A +5.0-µC point charge is placed at the 0 cm mark of a meter stick and a -4.0-µC charge is placed at the 50 cm mark. What is the net electric field at the 30 cm mark? (k = 1/4pe0 = 8.99 × 10^9 N m²/C²)
91) __
A) 9.0 × 10^5 N/C
B) 4.0 × 10^5 N/C
C) 1.4 × 10^6 N/C
D) 5.0 × 10^5 N/C
The correct answer and explanation is :
To find the net electric field at the 30 cm mark due to the two point charges placed at the 0 cm and 50 cm marks, we need to apply Coulomb’s law for electric fields and consider the contributions of both charges.
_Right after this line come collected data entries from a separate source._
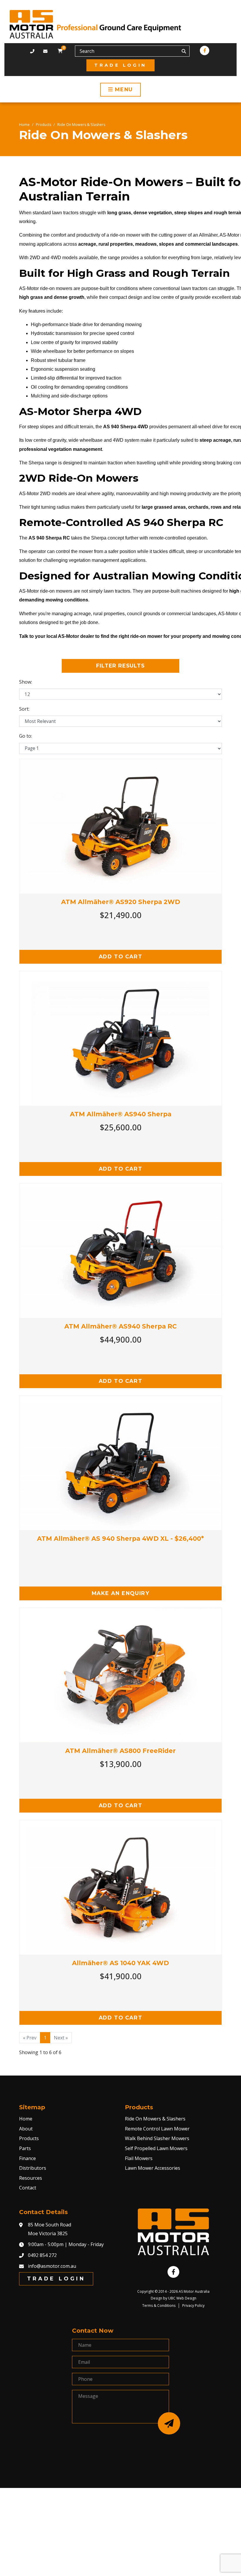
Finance (27, 2158)
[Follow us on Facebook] (204, 50)
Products (43, 124)
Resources (30, 2178)
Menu (123, 89)
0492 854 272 (42, 2255)
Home (24, 124)
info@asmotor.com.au (52, 2266)
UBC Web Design (182, 2298)
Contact (27, 2187)
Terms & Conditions (158, 2305)
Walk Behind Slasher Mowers (157, 2138)
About (26, 2128)
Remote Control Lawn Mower (157, 2128)
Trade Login (120, 65)
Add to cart (121, 956)
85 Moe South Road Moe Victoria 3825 (49, 2229)
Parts (25, 2148)
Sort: (24, 709)
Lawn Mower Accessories (152, 2168)
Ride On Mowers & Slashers (81, 124)
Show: (25, 682)
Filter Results (120, 665)
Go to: (25, 736)
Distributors (32, 2168)
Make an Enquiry (121, 1593)
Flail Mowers (139, 2158)
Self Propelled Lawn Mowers (156, 2148)
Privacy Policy (193, 2305)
Step 1: Formula for the Electric Field
The electric field (E) at a point due to a point charge is given by:
[
E = \frac{k |Q|}{r^2}
]
where:
- (E) is the electric field,
- (k = 8.99 \times 10^9 \, \text{N m}^2 / \text{C}^2) is Coulomb’s constant,
- (|Q|) is the magnitude of the charge,
- (r) is the distance from the charge to the point where the field is being calculated.
Step 2: Electric Field Due to the +5.0-µC Charge at the 0 cm Mark
The distance between the 0 cm mark (where the +5.0-µC charge is located) and the 30 cm mark is 30 cm = 0.30 m. The electric field due to this charge is:
[
E_1 = \frac{k \times |Q_1|}{r_1^2} = \frac{8.99 \times 10^9 \times 5.0 \times 10^{-6}}{(0.30)^2}
]
[
E_1 = \frac{8.99 \times 10^9 \times 5.0 \times 10^{-6}}{0.09} = 4.99 \times 10^5 \, \text{N/C}
]
The direction of the electric field due to a positive charge is away from the charge. Since the +5.0-µC charge is to the left of the 30 cm mark, the electric field at the 30 cm mark will point to the right.
Step 3: Electric Field Due to the -4.0-µC Charge at the 50 cm Mark
The distance between the 50 cm mark (where the -4.0-µC charge is located) and the 30 cm mark is 20 cm = 0.20 m. The electric field due to this charge is:
[
E_2 = \frac{k \times |Q_2|}{r_2^2} = \frac{8.99 \times 10^9 \times 4.0 \times 10^{-6}}{(0.20)^2}
]
[
E_2 = \frac{8.99 \times 10^9 \times 4.0 \times 10^{-6}}{0.04} = 8.99 \times 10^5 \, \text{N/C}
]
The direction of the electric field due to a negative charge is toward the charge. Since the -4.0-µC charge is to the right of the 30 cm mark, the electric field at the 30 cm mark will point to the left.
Step 4: Net Electric Field
The net electric field is the vector sum of the fields due to both charges. Since the fields due to the +5.0-µC charge and the -4.0-µC charge are in opposite directions, we subtract the magnitudes of the fields:
[
E_{\text{net}} = E_2 – E_1 = 8.99 \times 10^5 – 4.99 \times 10^5 = 4.0 \times 10^5 \, \text{N/C}
]
Final Answer:
The net electric field at the 30 cm mark is 4.0 × 10^5 N/C.
Thus, the correct answer is B) 4.0 × 10^5 N/C.